Whyte 19 C
The Whyte 19 C is the carbon-framed, race-inspired hardtail from the Whyte range. Promising to offer race-ready razor responses with a mix of everyday trail riding ability, here we look at the entry-level model, simply named the 19 C.
Built around a full carbon 'Uni-directional multi-monoque' frame, all 19 C models are built on the same spec frame. There’s no model code to distinguish this entry model and there’s a Race and Works XX model completing the range.
The 19 C is a tasty looking bike, the carbon frame swooping and curving in all the right places, managing to look fast and stylish and never an awkward mess like some over shaped/styled frames can look. Tube profiles flare from triangular to oversized square depending on where the strength, stiffness or weight saving is needed.
A chunky head tube area with integrated headset and a low stack height keep the front light, tight and stiff. The bottom bracket area is grossly oversized featuring a BB30 standard bottom bracket, the seat tube/top tube junction is suitably reinforced too.
The chain and seat stays aren’t spared from the sculpted treatment either. The seat stays sprout from the seat tube in a wishbone arrangement, flaring out for generous tyre clearance, shooting back in to clear your heels, and finally expanding and widening to meet the axel area. The chain stays follow a similar theme only they feature a more boxy side profile. The drive side chain stay features an alloy chainsuck guard, a nod to practicality and durability. We were a bit disappointed to see Whyte’s 'Getta Grip' seat clamp technology missing here, the 19 C instead getting a more conventional hex bolt seat clamp, presumeably to save weight.
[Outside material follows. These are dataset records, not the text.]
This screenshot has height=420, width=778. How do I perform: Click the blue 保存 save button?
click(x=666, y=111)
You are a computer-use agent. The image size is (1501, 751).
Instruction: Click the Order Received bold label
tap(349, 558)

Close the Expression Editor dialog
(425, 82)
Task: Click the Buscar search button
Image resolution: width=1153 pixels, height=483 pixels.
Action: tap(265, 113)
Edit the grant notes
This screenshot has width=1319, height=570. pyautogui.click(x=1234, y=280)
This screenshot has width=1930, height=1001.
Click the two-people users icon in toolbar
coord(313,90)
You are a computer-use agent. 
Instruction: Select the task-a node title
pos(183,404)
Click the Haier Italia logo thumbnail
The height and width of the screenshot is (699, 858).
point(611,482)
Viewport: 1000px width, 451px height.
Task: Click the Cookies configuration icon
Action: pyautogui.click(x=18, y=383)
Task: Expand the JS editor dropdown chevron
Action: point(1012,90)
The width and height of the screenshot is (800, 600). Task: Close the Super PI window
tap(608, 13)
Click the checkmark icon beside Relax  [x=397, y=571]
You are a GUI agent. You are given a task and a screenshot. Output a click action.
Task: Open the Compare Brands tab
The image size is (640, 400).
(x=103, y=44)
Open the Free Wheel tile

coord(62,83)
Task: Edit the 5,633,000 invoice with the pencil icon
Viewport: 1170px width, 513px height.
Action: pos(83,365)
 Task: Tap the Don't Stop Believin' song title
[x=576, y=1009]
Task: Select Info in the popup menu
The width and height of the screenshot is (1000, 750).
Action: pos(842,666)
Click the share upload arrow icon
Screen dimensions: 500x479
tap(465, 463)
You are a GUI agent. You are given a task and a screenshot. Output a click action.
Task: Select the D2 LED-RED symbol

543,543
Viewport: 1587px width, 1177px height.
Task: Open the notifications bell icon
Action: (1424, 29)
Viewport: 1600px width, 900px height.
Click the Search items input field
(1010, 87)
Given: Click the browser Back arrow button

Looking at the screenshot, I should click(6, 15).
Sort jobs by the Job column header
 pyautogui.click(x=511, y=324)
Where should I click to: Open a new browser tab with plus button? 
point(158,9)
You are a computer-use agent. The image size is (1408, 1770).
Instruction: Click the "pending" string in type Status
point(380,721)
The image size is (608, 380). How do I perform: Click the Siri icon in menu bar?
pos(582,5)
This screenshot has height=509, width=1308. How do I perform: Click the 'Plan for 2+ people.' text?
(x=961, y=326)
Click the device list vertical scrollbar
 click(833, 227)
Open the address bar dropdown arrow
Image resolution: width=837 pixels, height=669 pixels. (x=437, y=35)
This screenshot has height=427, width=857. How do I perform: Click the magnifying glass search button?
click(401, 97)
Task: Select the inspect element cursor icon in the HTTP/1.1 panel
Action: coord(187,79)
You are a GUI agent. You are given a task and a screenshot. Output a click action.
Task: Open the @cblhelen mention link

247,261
As expected of a contemporary race bike, the frame is designed around a 100mm fork. The 19 C isn’t a total head down racer though featuring a more relaxed 70 degree head angle which is increasingly the norm on these bikes.
Climbing aboard the Whyte it feels roomy but not overly stretched out, a reasonably trail friendly 90mm stem striking a good balance between fit and handling here. Looking down the 19 C looks startlingly tough and chunky with its tube profiles now looking most obvious from the cockpit.
Setting off and the pedalling efficiency of the 19 C is immediately obvious. With full suss race bikes becoming the norm now, it’s refreshing to get back on something so direct and power efficient as the Whyte 19 C. There’s this feeling of directness between the amount of power you put down and the rate at which the bike moves forward; it’s so pure and highly addictive!
a wonderful ride quality akin to that of a high-end carbon road bike...
On non-technical surfaces ranging from tarmac to gravelly fireroads, the 19 C has a wonderful ride quality akin to that of a high-end carbon road bike. There’s an eerie silence to the bike when in motion where even drivetrain noise is absorbed and muffled. It’s wonderfully comfortable on these surfaces and even long fireroad drags are as genuinely pleasant to power up at full tilt, as they are to cruise up gently.
Turn it onto technical terrain and the Whyte continues to reward you for everything you put in, it’s really hard not to attack constantly with every ounce of energy you have. The frame doesn't waste any of your effort and there's no sideways flex. On really challenging uphill sections you’ll be out of the saddle, lifting, hopping and skipping your way over every rock and root like they weren’t even there.
Being out of the saddle is a common theme with the 19 C, it just responds so well to being thrashed in this way, thanks no doubt to its BB30 bottom bracket and that huge reinforced junction area in the frame. Just keep those cranks turning, and your cadence and heart rate as high as you dare, and the Whyte will just keep on delivering the speed and thrills.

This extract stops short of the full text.